Rewrite each line of the entries below as an item in a numbered list, leaving out any blank lines.
* START Raw data *
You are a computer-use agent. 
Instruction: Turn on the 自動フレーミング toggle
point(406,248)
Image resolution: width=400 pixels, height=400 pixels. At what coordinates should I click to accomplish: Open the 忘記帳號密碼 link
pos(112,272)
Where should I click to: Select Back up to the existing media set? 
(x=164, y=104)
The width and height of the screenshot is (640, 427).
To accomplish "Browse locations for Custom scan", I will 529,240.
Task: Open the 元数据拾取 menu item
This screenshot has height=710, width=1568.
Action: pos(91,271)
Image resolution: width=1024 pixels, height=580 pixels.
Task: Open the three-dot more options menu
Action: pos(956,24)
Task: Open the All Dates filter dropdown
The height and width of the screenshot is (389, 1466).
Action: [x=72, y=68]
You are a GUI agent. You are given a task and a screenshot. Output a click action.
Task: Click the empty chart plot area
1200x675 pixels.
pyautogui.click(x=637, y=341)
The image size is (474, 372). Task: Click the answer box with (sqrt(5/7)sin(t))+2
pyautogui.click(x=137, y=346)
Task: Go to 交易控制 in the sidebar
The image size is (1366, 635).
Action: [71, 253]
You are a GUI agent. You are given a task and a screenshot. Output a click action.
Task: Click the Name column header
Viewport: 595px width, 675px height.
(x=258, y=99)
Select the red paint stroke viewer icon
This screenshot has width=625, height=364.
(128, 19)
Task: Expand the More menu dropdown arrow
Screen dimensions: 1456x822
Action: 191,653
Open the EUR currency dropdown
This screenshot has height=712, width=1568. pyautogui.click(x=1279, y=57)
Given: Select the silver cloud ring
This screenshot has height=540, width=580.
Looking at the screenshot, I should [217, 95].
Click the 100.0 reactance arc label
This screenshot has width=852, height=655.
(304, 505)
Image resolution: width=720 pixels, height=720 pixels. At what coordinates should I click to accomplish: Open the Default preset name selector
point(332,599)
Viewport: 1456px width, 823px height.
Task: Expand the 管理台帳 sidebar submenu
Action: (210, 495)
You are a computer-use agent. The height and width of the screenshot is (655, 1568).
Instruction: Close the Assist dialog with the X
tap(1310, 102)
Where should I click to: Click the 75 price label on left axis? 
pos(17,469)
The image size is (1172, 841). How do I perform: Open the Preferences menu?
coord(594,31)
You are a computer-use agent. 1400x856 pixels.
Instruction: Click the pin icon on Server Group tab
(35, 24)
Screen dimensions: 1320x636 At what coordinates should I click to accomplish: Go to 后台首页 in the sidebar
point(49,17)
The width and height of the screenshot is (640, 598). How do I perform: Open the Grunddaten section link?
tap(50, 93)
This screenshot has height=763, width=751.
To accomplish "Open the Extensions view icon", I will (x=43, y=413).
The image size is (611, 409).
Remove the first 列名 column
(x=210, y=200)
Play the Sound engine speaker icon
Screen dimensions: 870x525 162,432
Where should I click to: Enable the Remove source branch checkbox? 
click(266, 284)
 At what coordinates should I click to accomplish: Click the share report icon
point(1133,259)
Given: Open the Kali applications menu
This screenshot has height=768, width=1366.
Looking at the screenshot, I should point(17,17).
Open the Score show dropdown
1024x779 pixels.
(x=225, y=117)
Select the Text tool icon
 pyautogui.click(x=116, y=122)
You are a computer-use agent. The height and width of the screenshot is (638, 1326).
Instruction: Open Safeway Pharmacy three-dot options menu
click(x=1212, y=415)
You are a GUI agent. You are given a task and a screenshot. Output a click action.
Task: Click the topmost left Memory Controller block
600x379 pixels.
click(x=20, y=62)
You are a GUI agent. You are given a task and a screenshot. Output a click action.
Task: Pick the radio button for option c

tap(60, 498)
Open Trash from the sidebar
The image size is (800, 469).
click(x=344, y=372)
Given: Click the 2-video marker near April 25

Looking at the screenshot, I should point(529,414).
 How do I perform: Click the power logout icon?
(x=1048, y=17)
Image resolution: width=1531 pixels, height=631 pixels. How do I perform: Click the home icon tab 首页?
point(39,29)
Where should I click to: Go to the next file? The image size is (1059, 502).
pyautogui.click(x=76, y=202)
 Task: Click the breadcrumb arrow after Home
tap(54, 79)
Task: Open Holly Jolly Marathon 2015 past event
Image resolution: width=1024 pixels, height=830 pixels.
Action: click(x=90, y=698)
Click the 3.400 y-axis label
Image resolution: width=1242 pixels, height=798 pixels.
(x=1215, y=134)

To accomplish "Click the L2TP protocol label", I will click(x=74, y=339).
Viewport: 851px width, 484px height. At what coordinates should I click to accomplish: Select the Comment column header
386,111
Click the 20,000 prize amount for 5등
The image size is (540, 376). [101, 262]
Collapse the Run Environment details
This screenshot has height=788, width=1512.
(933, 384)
* END Raw data *
* Response
1. You are a computer-use agent. 
2. Instruction: Turn on the 自動フレーミング toggle
3. point(406,248)
4. Image resolution: width=400 pixels, height=400 pixels. At what coordinates should I click to accomplish: Open the 忘記帳號密碼 link
5. pos(112,272)
6. Where should I click to: Select Back up to the existing media set? 
7. (x=164, y=104)
8. The width and height of the screenshot is (640, 427).
9. To accomplish "Browse locations for Custom scan", I will 529,240.
10. Task: Open the 元数据拾取 menu item
11. This screenshot has height=710, width=1568.
12. Action: pos(91,271)
13. Image resolution: width=1024 pixels, height=580 pixels.
14. Task: Open the three-dot more options menu
15. Action: pos(956,24)
16. Task: Open the All Dates filter dropdown
17. The height and width of the screenshot is (389, 1466).
18. Action: [x=72, y=68]
19. You are a GUI agent. You are given a task and a screenshot. Output a click action.
20. Task: Click the empty chart plot area
21. 1200x675 pixels.
22. pyautogui.click(x=637, y=341)
23. The image size is (474, 372). Task: Click the answer box with (sqrt(5/7)sin(t))+2
24. pyautogui.click(x=137, y=346)
25. Task: Go to 交易控制 in the sidebar
26. The image size is (1366, 635).
27. Action: [71, 253]
28. You are a GUI agent. You are given a task and a screenshot. Output a click action.
29. Task: Click the Name column header
30. Viewport: 595px width, 675px height.
31. (x=258, y=99)
32. Select the red paint stroke viewer icon
33. This screenshot has width=625, height=364.
34. (128, 19)
35. Task: Expand the More menu dropdown arrow
36. Screen dimensions: 1456x822
37. Action: 191,653
38. Open the EUR currency dropdown
39. This screenshot has height=712, width=1568. pyautogui.click(x=1279, y=57)
40. Given: Select the silver cloud ring
41. This screenshot has height=540, width=580.
42. Looking at the screenshot, I should [217, 95].
43. Click the 100.0 reactance arc label
44. This screenshot has width=852, height=655.
45. (304, 505)
46. Image resolution: width=720 pixels, height=720 pixels. At what coordinates should I click to accomplish: Open the Default preset name selector
47. point(332,599)
48. Viewport: 1456px width, 823px height.
49. Task: Expand the 管理台帳 sidebar submenu
50. Action: (210, 495)
51. You are a computer-use agent. The height and width of the screenshot is (655, 1568).
52. Instruction: Close the Assist dialog with the X
53. tap(1310, 102)
54. Where should I click to: Click the 75 price label on left axis? 
55. pos(17,469)
56. The image size is (1172, 841). How do I perform: Open the Preferences menu?
57. coord(594,31)
58. You are a computer-use agent. 1400x856 pixels.
59. Instruction: Click the pin icon on Server Group tab
60. (35, 24)
61. Screen dimensions: 1320x636 At what coordinates should I click to accomplish: Go to 后台首页 in the sidebar
62. point(49,17)
63. The width and height of the screenshot is (640, 598). How do I perform: Open the Grunddaten section link?
64. tap(50, 93)
65. This screenshot has height=763, width=751.
66. To accomplish "Open the Extensions view icon", I will (x=43, y=413).
67. The image size is (611, 409).
68. Remove the first 列名 column
69. (x=210, y=200)
70. Play the Sound engine speaker icon
71. Screen dimensions: 870x525 162,432
72. Where should I click to: Enable the Remove source branch checkbox? 
73. click(266, 284)
74.  At what coordinates should I click to accomplish: Click the share report icon
75. point(1133,259)
76. Given: Open the Kali applications menu
77. This screenshot has height=768, width=1366.
78. Looking at the screenshot, I should point(17,17).
79. Open the Score show dropdown
80. 1024x779 pixels.
81. (x=225, y=117)
82. Select the Text tool icon
83.  pyautogui.click(x=116, y=122)
84. You are a computer-use agent. The height and width of the screenshot is (638, 1326).
85. Instruction: Open Safeway Pharmacy three-dot options menu
86. click(x=1212, y=415)
87. You are a GUI agent. You are given a task and a screenshot. Output a click action.
88. Task: Click the topmost left Memory Controller block
89. 600x379 pixels.
90. click(x=20, y=62)
91. You are a GUI agent. You are given a task and a screenshot. Output a click action.
92. Task: Pick the radio button for option c
93. tap(60, 498)
94. Open Trash from the sidebar
95. The image size is (800, 469).
96. click(x=344, y=372)
97. Given: Click the 2-video marker near April 25
98. Looking at the screenshot, I should point(529,414).
99.  How do I perform: Click the power logout icon?
100. (x=1048, y=17)
101. Image resolution: width=1531 pixels, height=631 pixels. How do I perform: Click the home icon tab 首页?
102. point(39,29)
103. Where should I click to: Go to the next file? The image size is (1059, 502).
104. pyautogui.click(x=76, y=202)
105.  Task: Click the breadcrumb arrow after Home
106. tap(54, 79)
107. Task: Open Holly Jolly Marathon 2015 past event
108. Image resolution: width=1024 pixels, height=830 pixels.
109. Action: click(x=90, y=698)
110. Click the 3.400 y-axis label
111. Image resolution: width=1242 pixels, height=798 pixels.
112. (x=1215, y=134)
113. To accomplish "Click the L2TP protocol label", I will click(x=74, y=339).
114. Viewport: 851px width, 484px height. At what coordinates should I click to accomplish: Select the Comment column header
115. 386,111
116. Click the 20,000 prize amount for 5등
117. The image size is (540, 376). [101, 262]
118. Collapse the Run Environment details
119. This screenshot has height=788, width=1512.
120. (933, 384)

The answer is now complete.